In the latest financial report, 恒大 (1325) announced revenue of 61.83M, with a Year-Over-Year growth rate of -13.47%. Revenue growth can be driven by product mix changes, market share expansion, price adjustments, or international market penetration. Investors should also monitor gross margin and regional revenue distribution for a comprehensive view of growth quality and sustainability.
At the end of the period, 恒大 (1325) held Total Cash and Cash Equivalents of 388.17M, accounting for 0.14 of total assets. Both current and quick ratios indicate robust short-term debt repayment ability. High cash reserves typically mean the company has strong liquidity, supporting operational needs, expansion investments, or shareholder returns.
In the latest report, 恒大 (1325) did not achieve the “three margins increasing” benchmark, with a gross margin of -28.91%%, operating margin of -46.64%%, and net margin of -6.95%%. This demonstrates limited improvement in profitability, which is a key signal for fundamental analysis.
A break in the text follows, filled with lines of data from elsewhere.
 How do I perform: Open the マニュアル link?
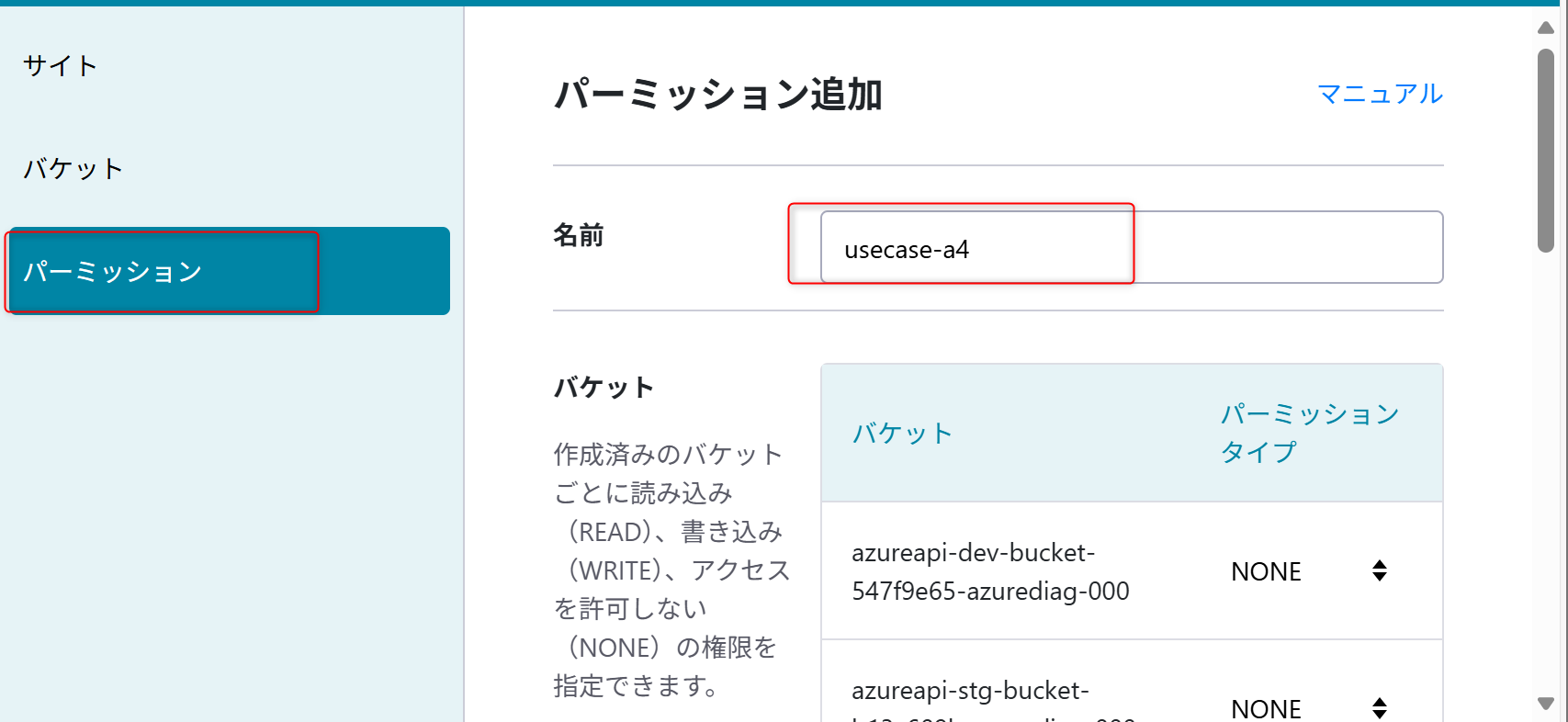1380,94
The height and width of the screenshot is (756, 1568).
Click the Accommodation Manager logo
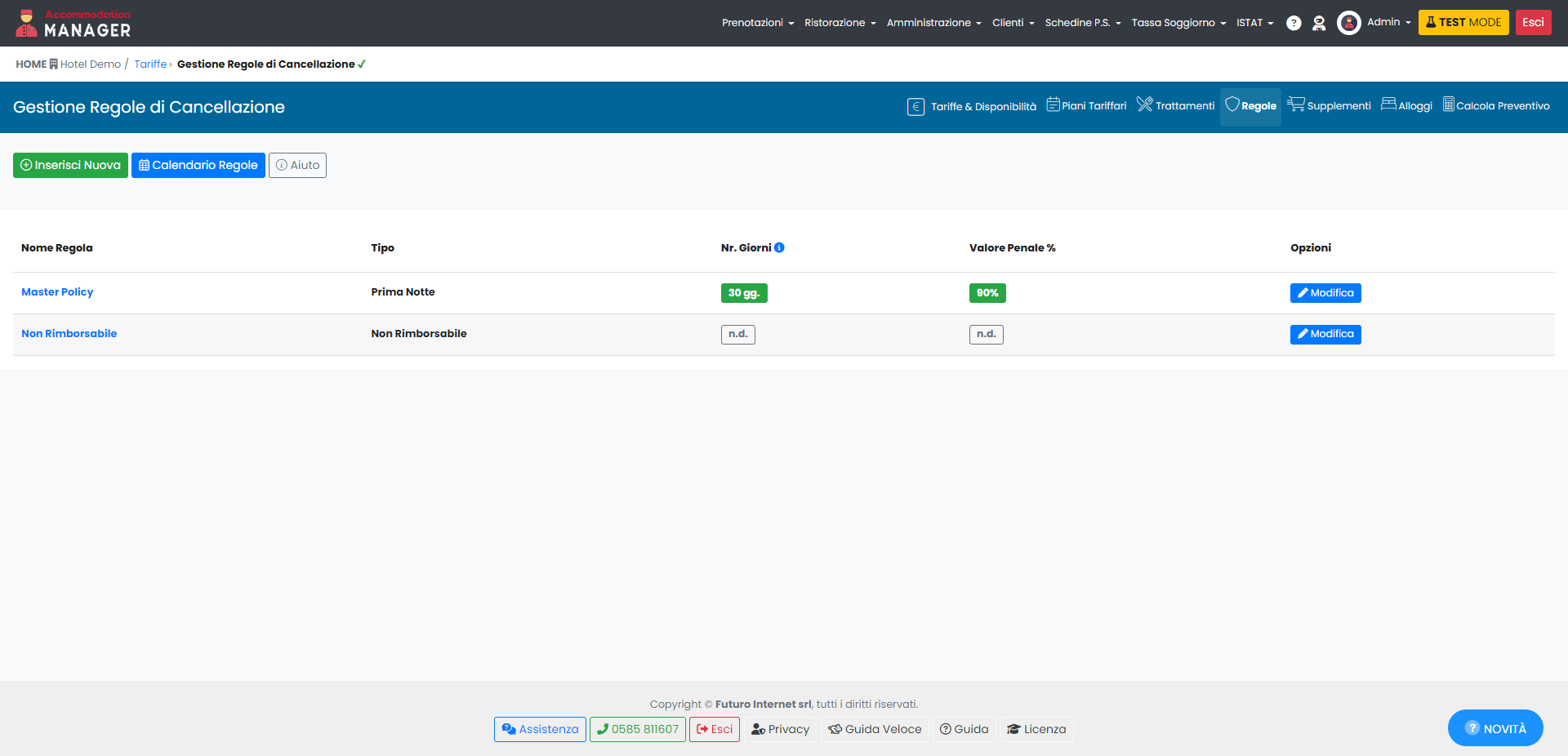[x=74, y=24]
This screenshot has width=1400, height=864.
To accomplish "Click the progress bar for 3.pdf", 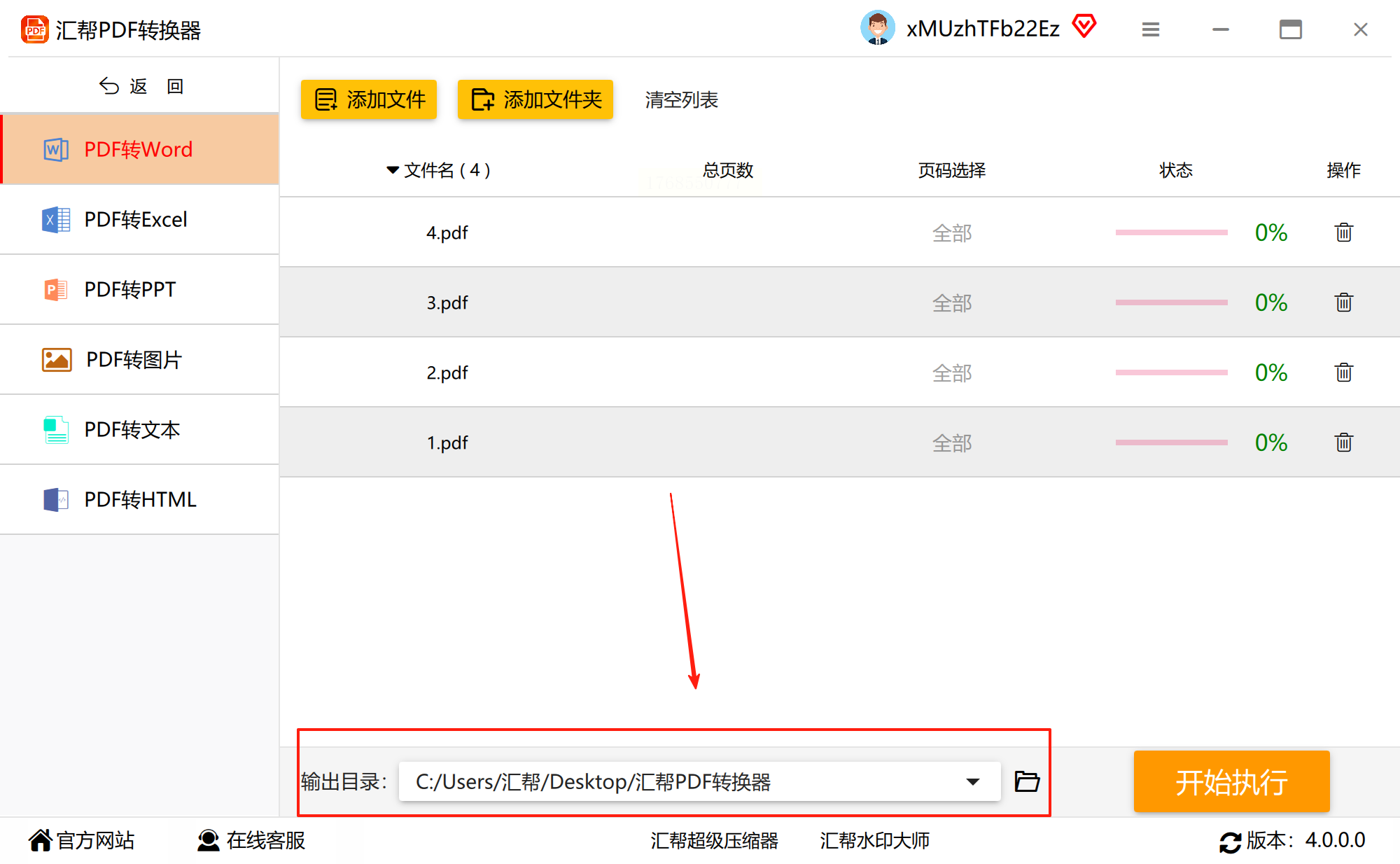I will 1171,302.
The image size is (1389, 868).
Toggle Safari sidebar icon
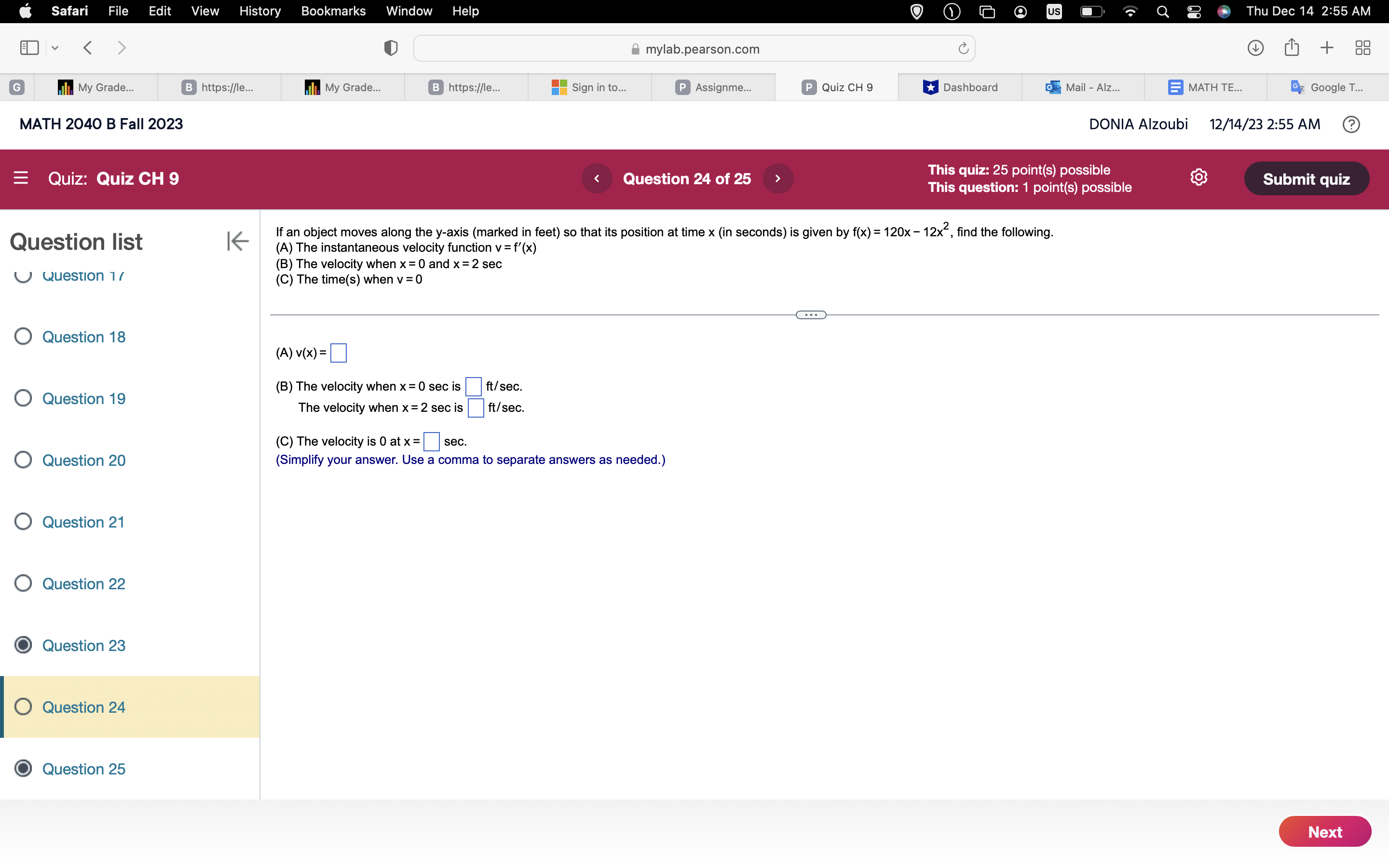pos(29,48)
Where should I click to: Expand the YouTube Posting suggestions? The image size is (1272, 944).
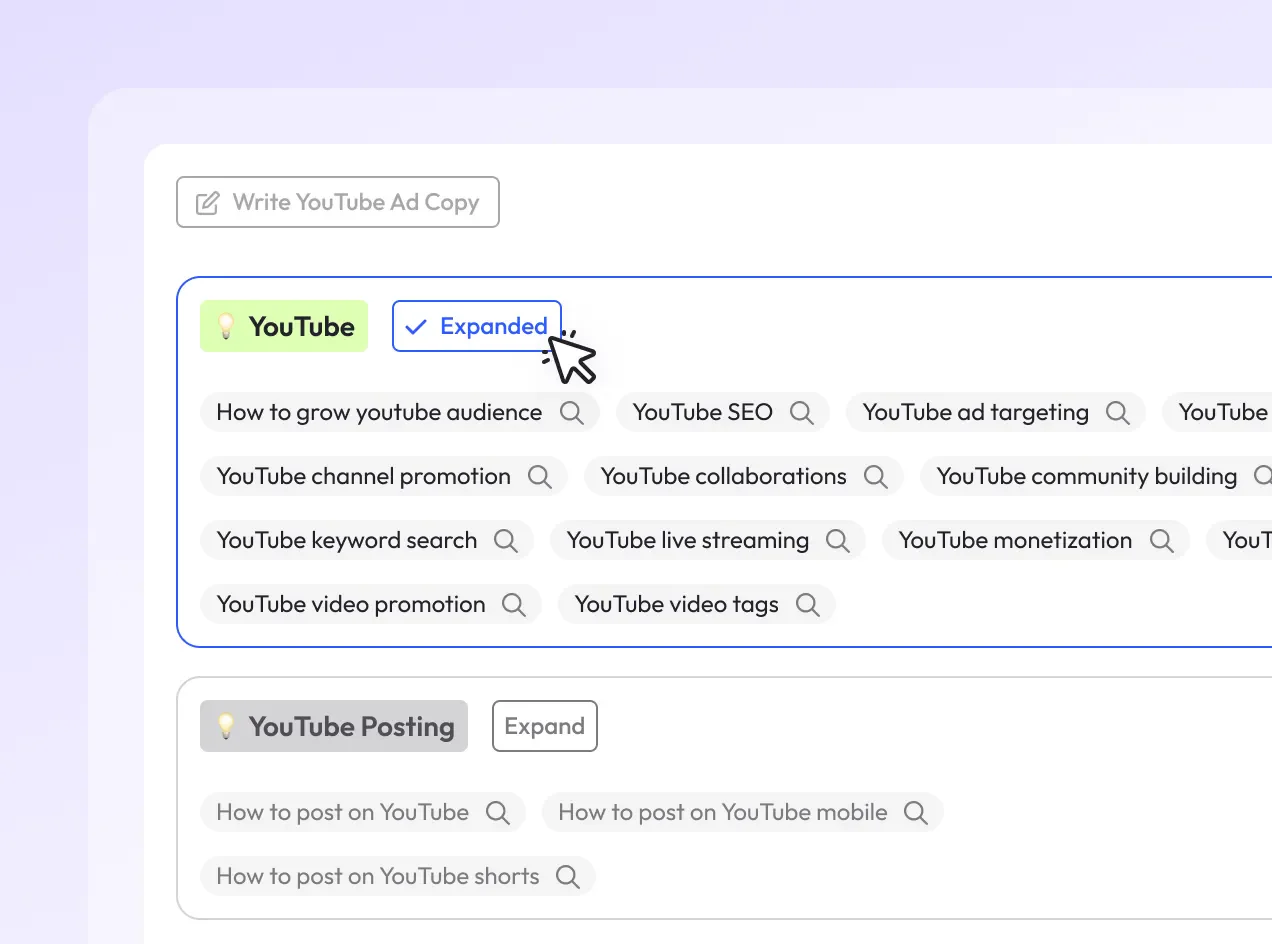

Investors should consider margin trends alongside other financial indicators to assess 1325's profit trajectory and future growth potential.
According to the past four quarterly reports, 恒大 (1325)'s earnings per share (EPS) shows a steady growth trend, with the latest EPS at -0.05. If EPS continues to rise due to revenue growth and cost optimization, it can support P/E valuation recovery and attract long-term investors.
恒大 (1325)'s Free Cash Flow (FCF) for the period is -12.64M, calculated as Operating Cash Flow minus Capital Expenditures, representing a fall of 351.89% compared with the previous period. Positive FCF growth provides stable funding for dividends, debt repayment, or strategic acquisitions, and is an important measure of true profitability and shareholder return potential.